The Mysterious Island).

6 April - Gun Crazy

Joseph H. Lewis, USA, 1950, 86 minutes. Blacklisted writer Dalton Trumbo

wrote this classic Noir about a bullet-happy love couple on the run after a

bank robbery, directed in high style by Joseph H. Lewis.

13 April - The Prowler

Joseph Losey, USA, 1951, 92 minutes. The Prowler features another script by

Trumbo, this time about an obsessed cop, a repressed housewife, and her

husband, who might just get knocked off in firm Film Noir style; directed by

the soon-to-be blacklisted Losey.

4 May - The Sniper

Edward Dmytryk, USA, 1952, 88 minutes. This San Francisco-set Noir classic

by the blacklisted Dymtryk sees a young man unable to stop himself from

shooting, and the police action set in place to stop him.

11 May - Rififi

Jules Dassin, France, 1955, 122 minutes.
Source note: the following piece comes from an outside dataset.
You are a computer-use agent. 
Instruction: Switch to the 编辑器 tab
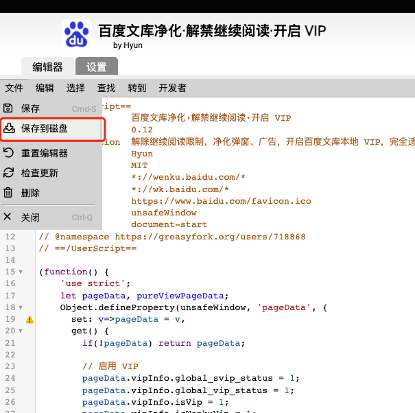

From director Dassin, who, like Losey,

had fled to Europe due to the blacklist, comes one of the greatest heist films

ever with a set piece burglary sequence that takes place in total silence.

18 May - The Night of the Hunter

Charles Laughton, USA, 1955, 92 minutes. One of the most eerie and unique

of all Noirs, The Night of the Hunter sees Robert Mitchum chasing down

his stepchildren in search of a cache of cash. James Agee scripted; Shelley

Winters and Lillian Gish also star.

25 May - Kiss Me Deadly

Robert Aldrich, USA, 1955, 106 minutes. Mickey Spillane’s delirious detective

story takes Noir towards its stylistic endgame in this luridly directed classic

by Robert Aldrich. The story is simple: a mystery box has been stolen....what’s

in the box? Don’t open the box!

The Art of Film Noir II

The Easter Rising: Ireland One Hundred Years LaterCurated by Ron Foley Macdonald

SCREENINGS TUESDAYS AT 5 PM. FREE ADMISSION

2016 marks the 100th anniversary of the Easter Rising, long considered the

inciting incident that led, eventually, to Irish independence. Timed to coincide

with Saint Patrick’s Day, this short series presents three cinematic portrayals

of that extraordinary moment.

15 March - Odd Man Out

Carol Reed, UK, 1947, 116 minutes. James Mason plays a wounded nationalist

on the run after a failed bank robbery in this intense and dreamlike story

that uses the Irish struggle for independence as a starting point for a poetic

examination of existence itself.

22 March - Michael Collins

Neil Jordan, Ireland, 1996, 133 minutes. This epic story depicts the Easter Rising

and its aftermath, with the title character–played with fiery commitment by

Liam Neeson–leading Ireland to independence through to civil war.

29 March - The Wind That Shakes the Barley

Ken Loach, UK, 2006, 127 minutes. Legendary realist director Ken Loach won

high honours for his look at Ireland’s striving for independence through a

rural lens, focussing on two brothers who end up on opposite sides of the

Irish Civil War. Cillian Murphy stars.